Logging

The Go SDK integrates with the onelog project, almost out of the box.

The project has chosen this library as:

  • It works with WebAssembly binaries. Other popular logging solutions can’t compile to target WebAssembly.

  • It provides good performance.

  • It supports structured logging.

Initialize logger

You need to initialize a logger structure. By performing this initialization in a global variable, you can log from the two main policy entry points: validate and validate_settings.

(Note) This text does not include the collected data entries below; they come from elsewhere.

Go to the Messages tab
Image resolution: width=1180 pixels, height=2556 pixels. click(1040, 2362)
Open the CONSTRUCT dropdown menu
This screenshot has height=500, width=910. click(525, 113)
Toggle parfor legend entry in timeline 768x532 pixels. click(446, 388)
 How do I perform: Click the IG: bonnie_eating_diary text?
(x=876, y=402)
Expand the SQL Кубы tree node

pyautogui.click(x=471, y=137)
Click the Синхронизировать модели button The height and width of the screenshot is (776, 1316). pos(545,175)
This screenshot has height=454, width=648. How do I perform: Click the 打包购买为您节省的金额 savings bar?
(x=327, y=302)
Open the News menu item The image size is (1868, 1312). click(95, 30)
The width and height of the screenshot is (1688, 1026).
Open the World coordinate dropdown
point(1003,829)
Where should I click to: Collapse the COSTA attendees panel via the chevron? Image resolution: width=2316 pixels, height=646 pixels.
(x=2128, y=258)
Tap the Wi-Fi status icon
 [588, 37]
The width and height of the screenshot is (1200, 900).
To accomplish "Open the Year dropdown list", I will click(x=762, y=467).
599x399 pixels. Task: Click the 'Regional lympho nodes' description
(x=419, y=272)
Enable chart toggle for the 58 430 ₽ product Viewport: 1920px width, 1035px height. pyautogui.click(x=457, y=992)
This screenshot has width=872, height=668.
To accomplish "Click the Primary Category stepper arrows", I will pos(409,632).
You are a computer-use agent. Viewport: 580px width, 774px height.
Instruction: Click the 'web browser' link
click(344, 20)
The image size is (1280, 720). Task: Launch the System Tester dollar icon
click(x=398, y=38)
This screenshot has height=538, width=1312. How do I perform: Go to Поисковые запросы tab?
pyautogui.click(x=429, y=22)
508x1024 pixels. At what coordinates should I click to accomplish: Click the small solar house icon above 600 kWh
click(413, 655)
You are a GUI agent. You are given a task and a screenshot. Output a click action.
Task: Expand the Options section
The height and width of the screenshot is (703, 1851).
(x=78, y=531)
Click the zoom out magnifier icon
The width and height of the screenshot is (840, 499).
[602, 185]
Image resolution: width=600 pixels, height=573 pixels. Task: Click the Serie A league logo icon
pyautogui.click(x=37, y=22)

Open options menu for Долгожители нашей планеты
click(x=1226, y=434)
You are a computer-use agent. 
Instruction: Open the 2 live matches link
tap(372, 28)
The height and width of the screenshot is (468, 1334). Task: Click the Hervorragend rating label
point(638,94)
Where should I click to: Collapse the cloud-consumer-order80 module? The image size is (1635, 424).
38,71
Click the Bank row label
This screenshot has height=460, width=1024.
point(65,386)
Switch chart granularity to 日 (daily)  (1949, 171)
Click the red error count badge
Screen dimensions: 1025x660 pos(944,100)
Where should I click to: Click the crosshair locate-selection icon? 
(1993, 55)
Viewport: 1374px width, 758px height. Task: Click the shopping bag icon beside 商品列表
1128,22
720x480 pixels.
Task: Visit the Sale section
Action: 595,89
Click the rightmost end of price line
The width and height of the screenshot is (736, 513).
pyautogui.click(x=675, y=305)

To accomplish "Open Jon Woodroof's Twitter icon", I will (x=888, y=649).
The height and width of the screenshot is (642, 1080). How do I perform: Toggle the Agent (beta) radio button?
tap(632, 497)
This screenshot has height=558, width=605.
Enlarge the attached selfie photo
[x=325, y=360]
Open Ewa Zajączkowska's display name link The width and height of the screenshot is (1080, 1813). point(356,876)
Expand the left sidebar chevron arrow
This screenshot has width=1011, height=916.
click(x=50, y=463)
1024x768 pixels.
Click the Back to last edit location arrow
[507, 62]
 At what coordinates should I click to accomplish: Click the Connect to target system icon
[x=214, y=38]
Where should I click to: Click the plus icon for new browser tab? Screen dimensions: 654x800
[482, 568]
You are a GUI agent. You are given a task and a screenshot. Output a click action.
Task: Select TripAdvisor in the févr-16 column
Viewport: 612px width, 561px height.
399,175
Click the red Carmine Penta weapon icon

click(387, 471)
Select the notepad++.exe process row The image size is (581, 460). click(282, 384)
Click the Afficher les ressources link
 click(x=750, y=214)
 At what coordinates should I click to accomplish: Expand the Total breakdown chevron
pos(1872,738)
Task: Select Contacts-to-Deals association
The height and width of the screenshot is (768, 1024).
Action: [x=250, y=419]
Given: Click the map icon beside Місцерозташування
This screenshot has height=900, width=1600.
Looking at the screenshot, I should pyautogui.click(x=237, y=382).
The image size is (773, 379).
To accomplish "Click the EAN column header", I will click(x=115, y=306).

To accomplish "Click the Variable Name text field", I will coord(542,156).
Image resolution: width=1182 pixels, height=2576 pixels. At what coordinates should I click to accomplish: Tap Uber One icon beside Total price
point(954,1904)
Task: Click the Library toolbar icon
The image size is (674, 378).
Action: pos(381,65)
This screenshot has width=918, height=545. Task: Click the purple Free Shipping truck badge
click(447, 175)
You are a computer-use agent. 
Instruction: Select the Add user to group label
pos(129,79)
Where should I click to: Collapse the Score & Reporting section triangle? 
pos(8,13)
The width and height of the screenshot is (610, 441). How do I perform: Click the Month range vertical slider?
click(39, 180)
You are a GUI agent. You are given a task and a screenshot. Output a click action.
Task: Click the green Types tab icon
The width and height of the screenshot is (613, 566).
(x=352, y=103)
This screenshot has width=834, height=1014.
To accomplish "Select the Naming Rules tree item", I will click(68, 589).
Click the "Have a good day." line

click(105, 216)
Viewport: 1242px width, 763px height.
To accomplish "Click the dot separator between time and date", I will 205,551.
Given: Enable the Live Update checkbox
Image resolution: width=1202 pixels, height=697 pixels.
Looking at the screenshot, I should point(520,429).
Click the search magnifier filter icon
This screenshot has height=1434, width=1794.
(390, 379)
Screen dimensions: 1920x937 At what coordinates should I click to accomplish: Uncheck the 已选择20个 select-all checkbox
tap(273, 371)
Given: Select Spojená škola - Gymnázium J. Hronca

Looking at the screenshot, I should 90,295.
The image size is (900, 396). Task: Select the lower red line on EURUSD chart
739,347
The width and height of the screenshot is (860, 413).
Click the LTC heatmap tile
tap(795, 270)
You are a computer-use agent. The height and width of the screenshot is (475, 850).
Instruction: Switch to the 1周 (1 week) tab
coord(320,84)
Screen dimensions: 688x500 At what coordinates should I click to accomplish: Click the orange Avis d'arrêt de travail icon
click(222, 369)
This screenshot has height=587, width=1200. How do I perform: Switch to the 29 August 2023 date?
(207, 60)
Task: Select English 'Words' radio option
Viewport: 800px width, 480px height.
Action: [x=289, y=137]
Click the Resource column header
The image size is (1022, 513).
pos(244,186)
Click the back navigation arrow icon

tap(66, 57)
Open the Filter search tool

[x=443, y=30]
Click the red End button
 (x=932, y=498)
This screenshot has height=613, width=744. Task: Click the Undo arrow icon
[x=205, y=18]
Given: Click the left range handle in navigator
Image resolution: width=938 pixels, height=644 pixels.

In the main package, main.go there is initialization for the logger:

var (
    logWriter = kubewarden.KubewardenLogWriter{}
    logger    = onelog.New(
        &logWriter,
        onelog.ALL, // shortcut for onelog.DEBUG|onelog.INFO|onelog.WARN|onelog.ERROR|onelog.FATAL
    )
)

Consuming the logger

Now, you can use the logger object to log from wherever required your policy:

func validate(payload []byte) ([]byte, error) {
    // ...
    logger.Info("validating request")
    // ...
}

You can add structured logging:

func validate(payload []byte) ([]byte, error) {
    // ...
    logger.WarnWithFields("logging something important", func(e onelog.Entry) {
        e.String("one_field", "a value")
        e.String("another_field", "another value")
    })
    // ...
}

You can refer to the onelog documentation for more information.

Policy logging goes to the policy evaluator (for example, kwctl or policy-server), and they log on behalf of the policy. They use mechanisms that are interoperable with other components that enable distributed tracing such as Jaeger.